EXTRACT TO READ:
I look at the Indian picture overall and it is so great right now. You look at manufacturing and say that really hasn’t reached its potential at all. It can be another engine of growth for India over the next couple of decades.
I believe you are undergoing a fair bit of transformation in India. What is the transformation all about?
It’s really simple. Basically what we are doing is changing the reporting structure that we traditionally used in the company. So, all around the world businesses have reported to their global product lines. Healthcare, energy have reported not to the country they are in, but to the global business they are in.
At the beginning of this year, we changed that for India only. Now all of the businesses report directly in to the India business. That’s when I came into the role. That’s the change in the basic organization architecture, if you will.
It is referred to as an experiment. Our CEO (Jeff Immelt) calls it… Let’s see how it works in India. He’s quite happy with how it’s going so far. I am as well, but his opinion matters more than mine.

RECORDED DATA:
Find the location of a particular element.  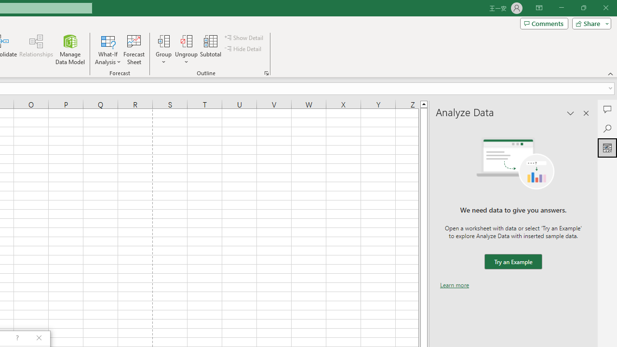

'Relationships' is located at coordinates (36, 50). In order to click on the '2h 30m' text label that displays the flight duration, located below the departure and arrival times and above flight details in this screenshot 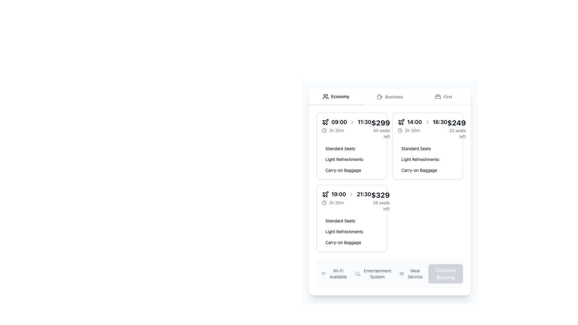, I will do `click(336, 203)`.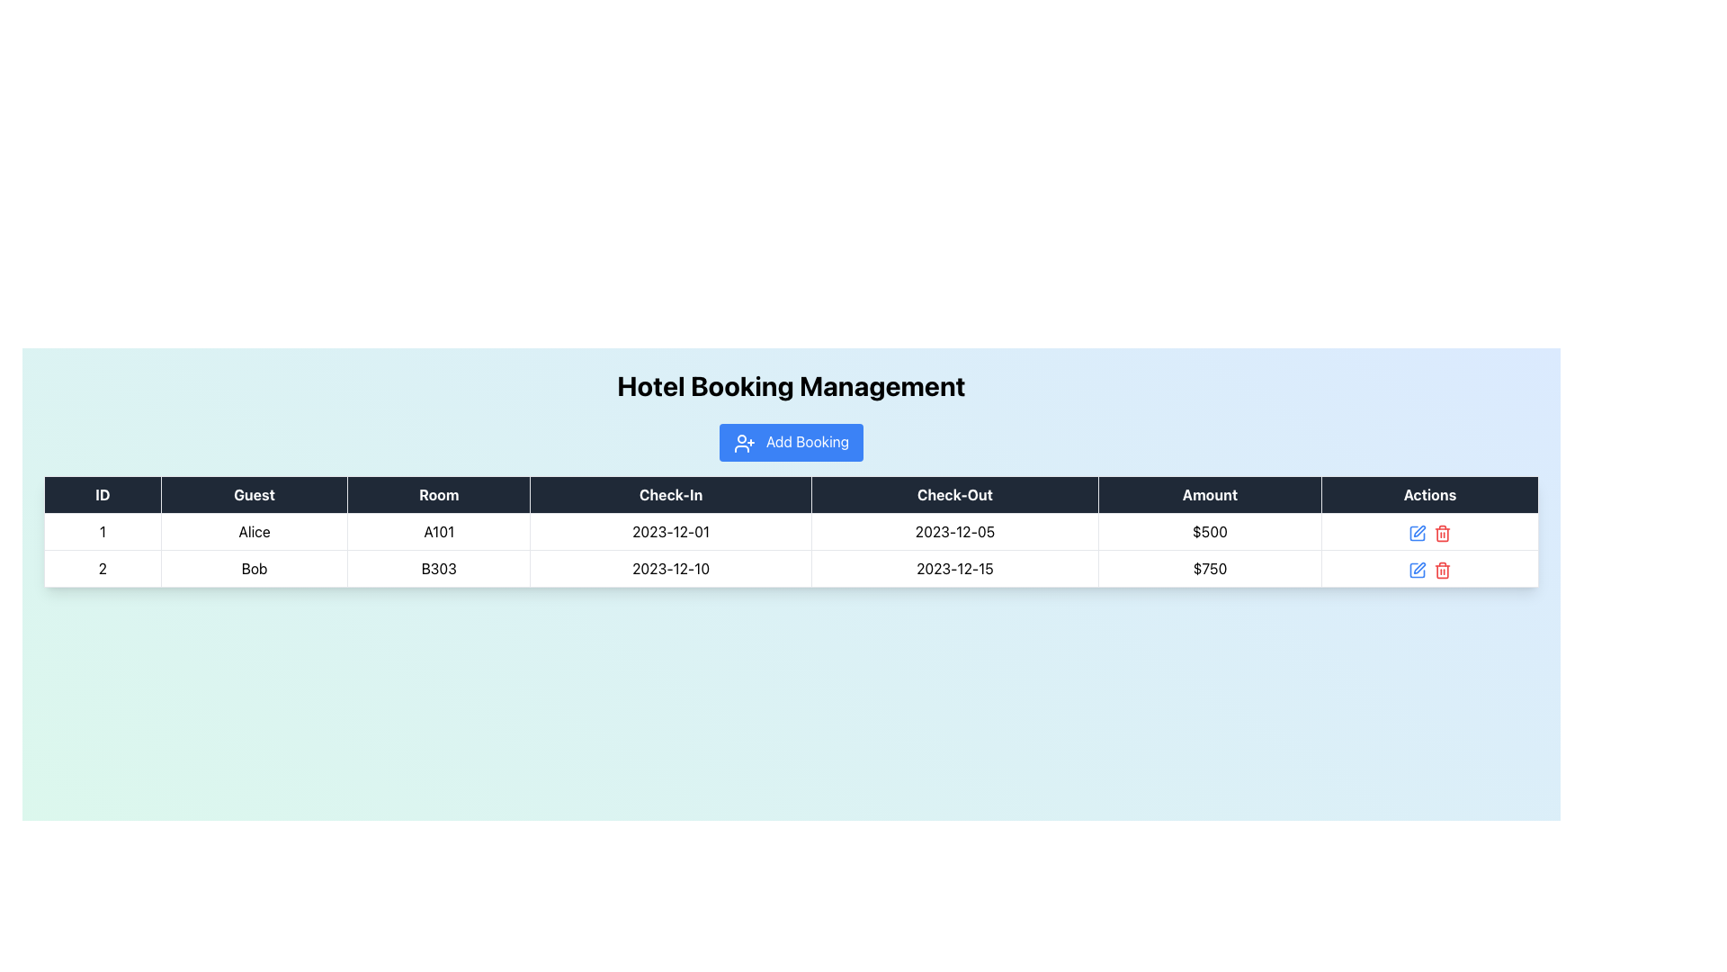 The image size is (1727, 972). Describe the element at coordinates (1442, 568) in the screenshot. I see `the removal button icon located in the 'Actions' column of the second row in the displayed table` at that location.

TASK SET:
1. List every industry or business area named in the interview excerpt.
2. Answer these questions from the interview excerpt:
(a) Over what span of time could manufacturing be another engine of growth for India?
(b) To whom have businesses around the world traditionally reported?
(c) What is the name of the CEO mentioned?
3. From the interview excerpt, set down the passage that begins at the words "It’s really simple." and stops after the words "if you will.".

ANSWERS TO EACH TASK:
1. manufacturing, healthcare, energy

2.
(a) Over the next couple of decades.
(b) To their global product lines, the global business they are in.
(c) Jeff Immelt.

3.
It’s really simple. Basically what we are doing is changing the reporting structure that we traditionally used in the company. So, all around the world businesses have reported to their global product lines. Healthcare, energy have reported not to the country they are in, but to the global business they are in.
At the beginning of this year, we changed that for India only. Now all of the businesses report directly in to the India business. That’s when I came into the role. That’s the change in the basic organization architecture, if you will.